Por Maricela Gonzáles Pérez de Castro, Docente de la Facultad de Derecho

Por Julio Talledo. 26 julio, 2013.

Tras la permisión del “matrimonio” entre personas del mismo sexo en California, el tema ha creado polémica e interroga acerca de su posible introducción en el ordenamiento peruano. Para unos, que no dudan en llamarse progresistas y calificar a otros de conservadores, su aprobación en el Perú constituiría parte del progreso y una adaptación del Derecho a los nuevos tiempos; otros, la verían con bastante recelo.

Por encima de estas discusiones, para tomar una postura, primero habría que preguntarse ¿qué es el matrimonio? pues, lo que este sea determinará las exigencias para su constitución; es decir, quiénes pueden contraerlo. Cualquier otro planteamiento implicaría una inversión claramente inaceptable de los términos de la discusión.

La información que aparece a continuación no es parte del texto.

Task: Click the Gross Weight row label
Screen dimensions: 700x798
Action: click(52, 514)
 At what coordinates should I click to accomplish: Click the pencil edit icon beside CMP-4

El matrimonio es una realidad existente desde la aparición del hombre sobre la tierra: es una “institución natural”. Esta frase, tan vacía de contenido para algunos, es muy importante pues significa que el matrimonio no ha sido creado por ninguna ley; es anterior a la aparición del Derecho: es una realidad prejurídica que existe desde antes de que el hombre empezara a discurrir jurídicamente y de que ningún legislador dictara norma alguna. Por tanto, a las normas jurídicas solo les corresponde reconocerlo y regularlo, mas no modificar su esencia; y así lo consagra expresamente la Constitución Política del Perú en el artículo 5.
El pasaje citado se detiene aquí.